*TASK PROMPT*. How many participants took part in the study described in the passage on tai chi and weight loss after 50?
*** SUPPLIED PASSAGE Section Begins ***
Back in December of 2021 two interesting articles on qigong crossed my screen.
The first is an article entitled Over 50 weight loss: Tai chi [substiture the practice of Qigong for Tai Chi] or yoga could be as effective as jogging published by Fit & Well, reports on a study of "Researchers from several Chinese Universities and the University of California looked at tai chi as an example of slow, mindful exercise. A total of 543 participants, all over 50 were randomly assigned to a control group with no exercise, a group performing conventional aerobic exercise and strength training, and a tai chi group. At the end of the 12 weeks, the researchers found the tai chi group reduced their total waist circumference by 1.8cm, more than the traditional exercisers, who achieved an average reduction of 1.3cm.
This might be attributed to tai chi's calming effect, as well as the flowing movements: the relaxation brought on by the therapeutic exercise lowers the production of the stress hormone cortisol. Cortisol activates our body's "fight-or-flight" responses, which also helps us store fat. Imagine if we're cavemen in life-or-death situations – in stressful situations, you need fat reserves to continually provide energy. Less cortisol means less weight gain.
*** SUPPLIED PASSAGE Section Ends ***
*** INFORMATION SUPPLIED Section Begins ***
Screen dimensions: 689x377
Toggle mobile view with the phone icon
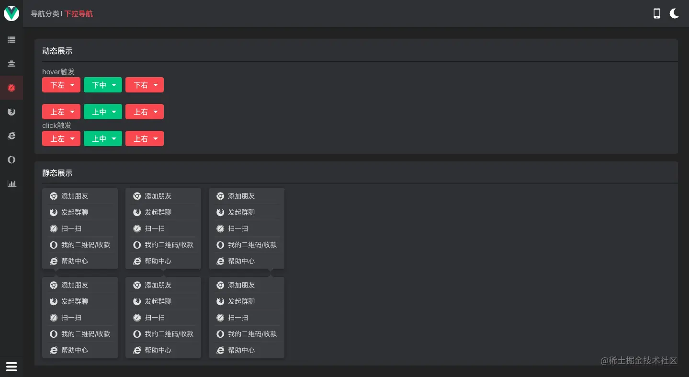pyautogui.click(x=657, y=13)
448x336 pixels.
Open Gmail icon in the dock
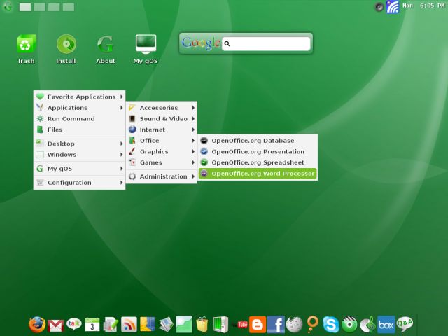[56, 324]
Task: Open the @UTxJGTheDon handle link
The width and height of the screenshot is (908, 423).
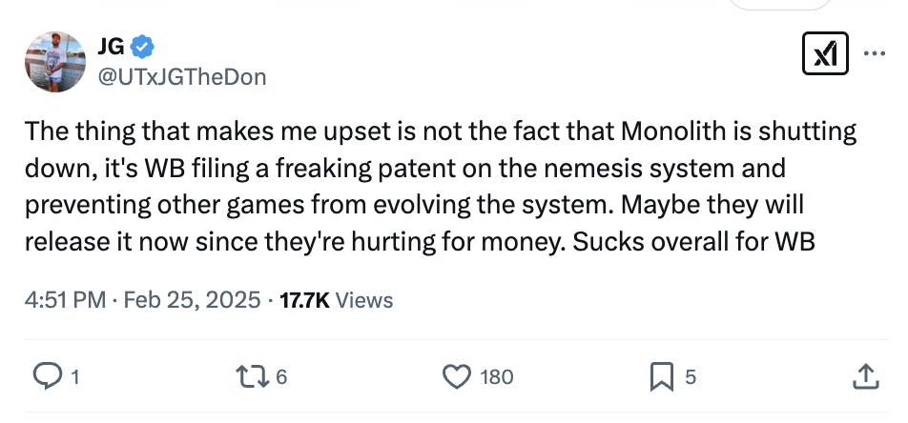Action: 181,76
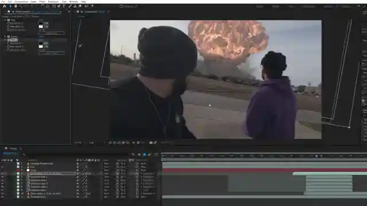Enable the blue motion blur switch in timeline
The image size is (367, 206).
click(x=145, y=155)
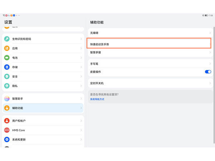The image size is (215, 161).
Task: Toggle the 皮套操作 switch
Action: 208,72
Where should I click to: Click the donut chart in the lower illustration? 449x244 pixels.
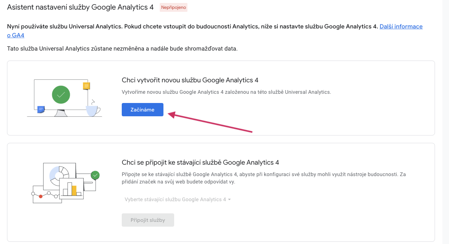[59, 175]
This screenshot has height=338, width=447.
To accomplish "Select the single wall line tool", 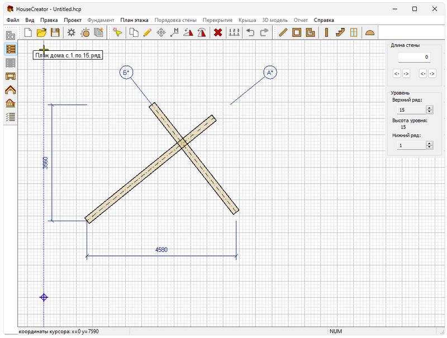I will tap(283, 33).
*** INFORMATION SUPPLIED Section Ends ***
*** INFORMATION SUPPLIED Section Begins ***
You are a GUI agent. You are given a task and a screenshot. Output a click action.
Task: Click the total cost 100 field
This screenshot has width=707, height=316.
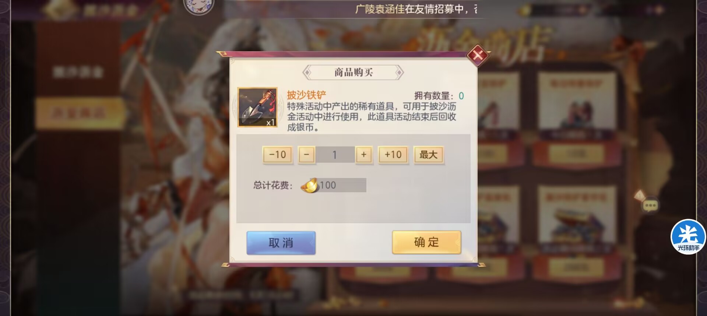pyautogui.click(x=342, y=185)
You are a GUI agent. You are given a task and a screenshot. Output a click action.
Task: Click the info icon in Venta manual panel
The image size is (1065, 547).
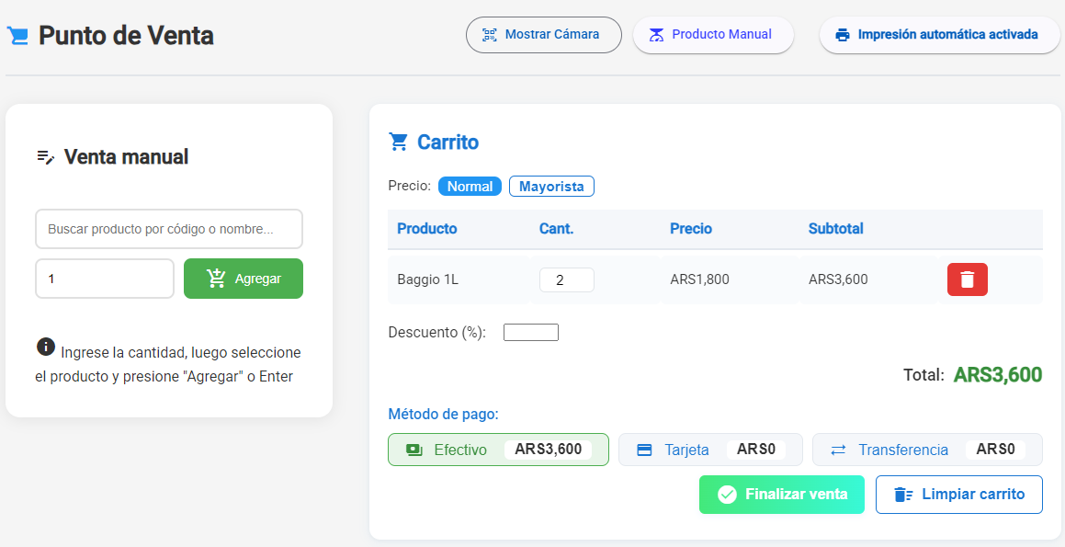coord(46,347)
*** INFORMATION SUPPLIED Section Ends ***
*FINISHED TASK*. 543 participants, all over 50